The pressure distribution and deformations can be determined by applying the NCGM [27,28] to the load balance equation with two complementary boundary conditions. In the existing numerical analyses of rough contacts, a limiting pressure, commonly set to the material hardness, is applied to compensate for the potential yielding of plastic at the maximum stress of asperity microcontacts. This approximation yields more accurate results than a purely elastic contact model for surfaces with sharp asperities [28].
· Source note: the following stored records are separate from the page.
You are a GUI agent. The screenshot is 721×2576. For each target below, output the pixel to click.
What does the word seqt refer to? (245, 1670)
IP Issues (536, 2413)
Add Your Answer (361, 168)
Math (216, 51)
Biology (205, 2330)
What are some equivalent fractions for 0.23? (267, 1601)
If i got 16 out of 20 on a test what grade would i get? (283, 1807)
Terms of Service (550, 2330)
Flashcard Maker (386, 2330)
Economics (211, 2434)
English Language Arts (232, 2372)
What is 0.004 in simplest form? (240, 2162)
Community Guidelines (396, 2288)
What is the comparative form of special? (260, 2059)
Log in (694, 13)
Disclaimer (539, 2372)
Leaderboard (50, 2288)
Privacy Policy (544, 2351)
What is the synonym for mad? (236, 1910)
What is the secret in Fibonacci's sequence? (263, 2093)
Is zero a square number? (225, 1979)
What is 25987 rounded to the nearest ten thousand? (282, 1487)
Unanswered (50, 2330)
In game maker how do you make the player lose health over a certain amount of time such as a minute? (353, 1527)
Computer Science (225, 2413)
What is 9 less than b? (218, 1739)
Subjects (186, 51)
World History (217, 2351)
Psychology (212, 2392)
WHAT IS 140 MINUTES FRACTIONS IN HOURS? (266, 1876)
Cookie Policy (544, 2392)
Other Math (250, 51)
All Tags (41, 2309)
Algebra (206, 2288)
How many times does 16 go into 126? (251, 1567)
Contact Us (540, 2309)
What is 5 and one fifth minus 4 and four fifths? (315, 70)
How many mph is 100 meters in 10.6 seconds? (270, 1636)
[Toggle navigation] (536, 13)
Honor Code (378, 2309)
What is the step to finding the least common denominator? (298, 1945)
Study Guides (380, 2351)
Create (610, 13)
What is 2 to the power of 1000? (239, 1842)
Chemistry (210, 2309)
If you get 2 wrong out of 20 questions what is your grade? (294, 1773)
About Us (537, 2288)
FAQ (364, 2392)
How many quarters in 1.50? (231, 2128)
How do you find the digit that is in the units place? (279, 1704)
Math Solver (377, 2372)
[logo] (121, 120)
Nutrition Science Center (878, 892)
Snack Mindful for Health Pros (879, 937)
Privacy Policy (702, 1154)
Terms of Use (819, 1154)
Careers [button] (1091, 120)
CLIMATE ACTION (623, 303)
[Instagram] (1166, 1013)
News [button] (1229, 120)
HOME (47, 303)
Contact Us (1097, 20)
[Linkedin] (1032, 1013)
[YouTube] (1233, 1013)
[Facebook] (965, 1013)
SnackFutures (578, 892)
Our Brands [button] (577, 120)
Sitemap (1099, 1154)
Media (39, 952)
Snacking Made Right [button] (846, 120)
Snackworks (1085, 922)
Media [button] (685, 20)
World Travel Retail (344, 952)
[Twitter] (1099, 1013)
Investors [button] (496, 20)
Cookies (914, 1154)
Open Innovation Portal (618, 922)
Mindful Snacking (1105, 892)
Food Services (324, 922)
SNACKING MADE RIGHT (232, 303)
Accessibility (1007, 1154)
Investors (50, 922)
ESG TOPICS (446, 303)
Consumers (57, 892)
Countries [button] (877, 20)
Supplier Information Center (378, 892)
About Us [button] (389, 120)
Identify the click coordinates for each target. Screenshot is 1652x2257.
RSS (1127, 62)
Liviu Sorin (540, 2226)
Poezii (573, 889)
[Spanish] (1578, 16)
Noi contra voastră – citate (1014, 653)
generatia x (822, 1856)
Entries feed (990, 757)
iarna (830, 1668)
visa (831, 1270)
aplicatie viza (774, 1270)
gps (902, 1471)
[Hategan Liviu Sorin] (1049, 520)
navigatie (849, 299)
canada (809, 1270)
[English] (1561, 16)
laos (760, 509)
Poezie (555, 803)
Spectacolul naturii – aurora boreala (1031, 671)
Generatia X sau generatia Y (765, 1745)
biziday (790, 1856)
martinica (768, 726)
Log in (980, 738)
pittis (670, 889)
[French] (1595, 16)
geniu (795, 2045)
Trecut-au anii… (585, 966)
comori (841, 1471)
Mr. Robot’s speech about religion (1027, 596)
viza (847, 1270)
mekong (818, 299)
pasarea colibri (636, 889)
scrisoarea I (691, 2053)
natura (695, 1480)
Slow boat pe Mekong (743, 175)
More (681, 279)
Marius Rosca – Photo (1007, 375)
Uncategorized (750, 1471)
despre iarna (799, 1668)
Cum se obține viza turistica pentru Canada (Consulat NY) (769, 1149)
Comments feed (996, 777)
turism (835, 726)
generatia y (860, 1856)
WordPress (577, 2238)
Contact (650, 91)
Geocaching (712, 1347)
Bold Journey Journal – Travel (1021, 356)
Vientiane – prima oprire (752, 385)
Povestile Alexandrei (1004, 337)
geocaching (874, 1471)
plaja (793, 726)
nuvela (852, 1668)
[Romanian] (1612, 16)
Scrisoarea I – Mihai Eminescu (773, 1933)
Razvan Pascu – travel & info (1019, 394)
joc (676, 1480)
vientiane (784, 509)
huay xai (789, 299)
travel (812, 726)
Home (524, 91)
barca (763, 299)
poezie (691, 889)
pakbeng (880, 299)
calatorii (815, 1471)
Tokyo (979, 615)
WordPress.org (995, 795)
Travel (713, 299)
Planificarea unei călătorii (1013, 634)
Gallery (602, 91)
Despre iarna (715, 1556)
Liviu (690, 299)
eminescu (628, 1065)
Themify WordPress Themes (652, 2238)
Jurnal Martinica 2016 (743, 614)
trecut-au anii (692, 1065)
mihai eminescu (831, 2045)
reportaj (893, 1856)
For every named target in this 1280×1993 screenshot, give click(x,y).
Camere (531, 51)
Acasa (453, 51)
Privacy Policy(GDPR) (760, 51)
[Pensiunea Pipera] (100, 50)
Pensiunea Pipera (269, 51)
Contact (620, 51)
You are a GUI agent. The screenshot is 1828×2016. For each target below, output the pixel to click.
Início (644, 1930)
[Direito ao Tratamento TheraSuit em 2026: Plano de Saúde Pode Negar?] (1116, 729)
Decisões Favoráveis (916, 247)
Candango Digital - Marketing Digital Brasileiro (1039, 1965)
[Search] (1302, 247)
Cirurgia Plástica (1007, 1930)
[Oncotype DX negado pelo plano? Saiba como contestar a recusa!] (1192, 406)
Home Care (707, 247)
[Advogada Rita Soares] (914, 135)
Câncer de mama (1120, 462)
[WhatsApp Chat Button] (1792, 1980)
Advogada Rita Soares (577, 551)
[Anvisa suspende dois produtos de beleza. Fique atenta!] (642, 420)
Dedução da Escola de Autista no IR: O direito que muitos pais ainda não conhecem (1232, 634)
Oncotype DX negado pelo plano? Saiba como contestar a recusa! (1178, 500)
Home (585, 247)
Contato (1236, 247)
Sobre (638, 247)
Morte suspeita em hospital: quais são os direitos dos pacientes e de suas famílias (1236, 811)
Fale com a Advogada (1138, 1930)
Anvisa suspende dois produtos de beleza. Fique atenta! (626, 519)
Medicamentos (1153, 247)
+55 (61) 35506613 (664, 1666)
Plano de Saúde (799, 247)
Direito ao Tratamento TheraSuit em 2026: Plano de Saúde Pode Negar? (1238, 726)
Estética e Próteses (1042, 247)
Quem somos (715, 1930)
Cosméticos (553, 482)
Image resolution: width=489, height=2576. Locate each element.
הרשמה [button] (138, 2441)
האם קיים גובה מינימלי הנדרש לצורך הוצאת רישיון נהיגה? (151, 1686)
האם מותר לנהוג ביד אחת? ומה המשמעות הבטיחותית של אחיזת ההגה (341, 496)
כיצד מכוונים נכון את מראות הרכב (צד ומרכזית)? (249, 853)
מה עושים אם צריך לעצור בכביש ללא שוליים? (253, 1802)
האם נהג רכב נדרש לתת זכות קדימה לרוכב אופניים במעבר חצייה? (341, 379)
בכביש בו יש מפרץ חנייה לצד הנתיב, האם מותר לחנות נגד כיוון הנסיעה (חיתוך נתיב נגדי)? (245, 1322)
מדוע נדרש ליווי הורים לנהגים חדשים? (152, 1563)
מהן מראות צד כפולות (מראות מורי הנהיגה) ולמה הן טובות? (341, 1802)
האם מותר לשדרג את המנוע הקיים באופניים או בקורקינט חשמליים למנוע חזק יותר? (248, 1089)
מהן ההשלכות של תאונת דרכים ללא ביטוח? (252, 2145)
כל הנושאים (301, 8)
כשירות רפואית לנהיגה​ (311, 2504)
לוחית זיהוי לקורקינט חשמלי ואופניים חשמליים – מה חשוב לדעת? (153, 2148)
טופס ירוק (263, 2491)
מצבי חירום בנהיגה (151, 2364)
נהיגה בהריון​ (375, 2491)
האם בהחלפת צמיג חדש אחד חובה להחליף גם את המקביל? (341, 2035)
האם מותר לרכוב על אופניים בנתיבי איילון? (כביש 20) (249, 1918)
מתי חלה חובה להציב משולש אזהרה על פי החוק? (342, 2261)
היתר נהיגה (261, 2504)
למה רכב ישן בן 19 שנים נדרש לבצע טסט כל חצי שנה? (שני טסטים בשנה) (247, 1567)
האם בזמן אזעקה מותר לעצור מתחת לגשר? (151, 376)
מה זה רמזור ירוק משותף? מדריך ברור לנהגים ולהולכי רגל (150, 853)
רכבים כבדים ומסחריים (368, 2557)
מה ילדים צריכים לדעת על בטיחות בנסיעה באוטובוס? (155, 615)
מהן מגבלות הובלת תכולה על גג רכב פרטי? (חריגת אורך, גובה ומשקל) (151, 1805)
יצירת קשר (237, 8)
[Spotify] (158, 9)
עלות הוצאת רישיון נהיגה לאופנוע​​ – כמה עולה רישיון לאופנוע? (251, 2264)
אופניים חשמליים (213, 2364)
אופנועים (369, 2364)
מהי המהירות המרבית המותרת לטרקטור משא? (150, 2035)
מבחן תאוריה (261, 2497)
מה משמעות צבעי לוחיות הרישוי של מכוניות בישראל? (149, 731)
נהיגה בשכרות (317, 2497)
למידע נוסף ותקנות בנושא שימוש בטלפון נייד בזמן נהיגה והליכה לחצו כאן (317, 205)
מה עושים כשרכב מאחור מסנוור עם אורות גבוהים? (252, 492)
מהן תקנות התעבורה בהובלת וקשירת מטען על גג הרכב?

3. Validation of the Current Method

The generated non-Gaussian surface with S k = 1 , K u = 5 , and σ = 0.2   μ m is shown in Figure 3a. This is to be expected as the negatively skewed surface shows blunt asperity tip and more shape valleys. The comparison of ACF between the generated surface and the expected surface is displayed in Figure 3b. It can be observed that the ACF of the generated surface matches excellently with the prescribed values. The results demonstrate the validity of the mothed for generating a prescribed non-Gaussian surface.
A commercial twin-disc test implemented by Zhang et al. [38] is used to validate the prediction model of friction coefficient proposed in Section 2.2. The validation experiment was performed under different surface conditions and applied loads. The two surface roughness conditions are Rq surface roughness of 0.28 and 0.47 μ m , which are shown in Figure 4. Friction coefficients were acquired at two linear loads of 2 × 10 5 and 1.5 × 10 6   N / m for each set of surface roughness conditions. The detailed test parameters are summarized in Table 1. The contact pressure and gap under four sets of operating conditions are illustrated in Figure 5. As can be seen in Figure 6, the numerical results of current method demonstrate good agreement with the results of the experiment.

4. Results and Discussion

In order to survey the impact of non-Gaussian surface parameters on contact properties and friction, rough surfaces with different standard deviation R q , skewness S k , and kurtosis K u are generated based on the program developed in Section 2.1. The detailed parameters are summarized in Table 2. Then, the contact analysis is implemented to predict the friction coefficient based on the model introduced in Section 2.2. The contact analysis consists of a smooth sphere of radius 40 mm against a rough elastic–plastic plane, whose Young’s modulus is E = 210   Gpa , Poisson’s ratio is ν = 0.3 , and material hardness H is set as 4.04   Gpa . A set of applied loads from 0.5 × 10 5   N / m to 8 × 10 5   N / m are adopted to survey the effect of the load.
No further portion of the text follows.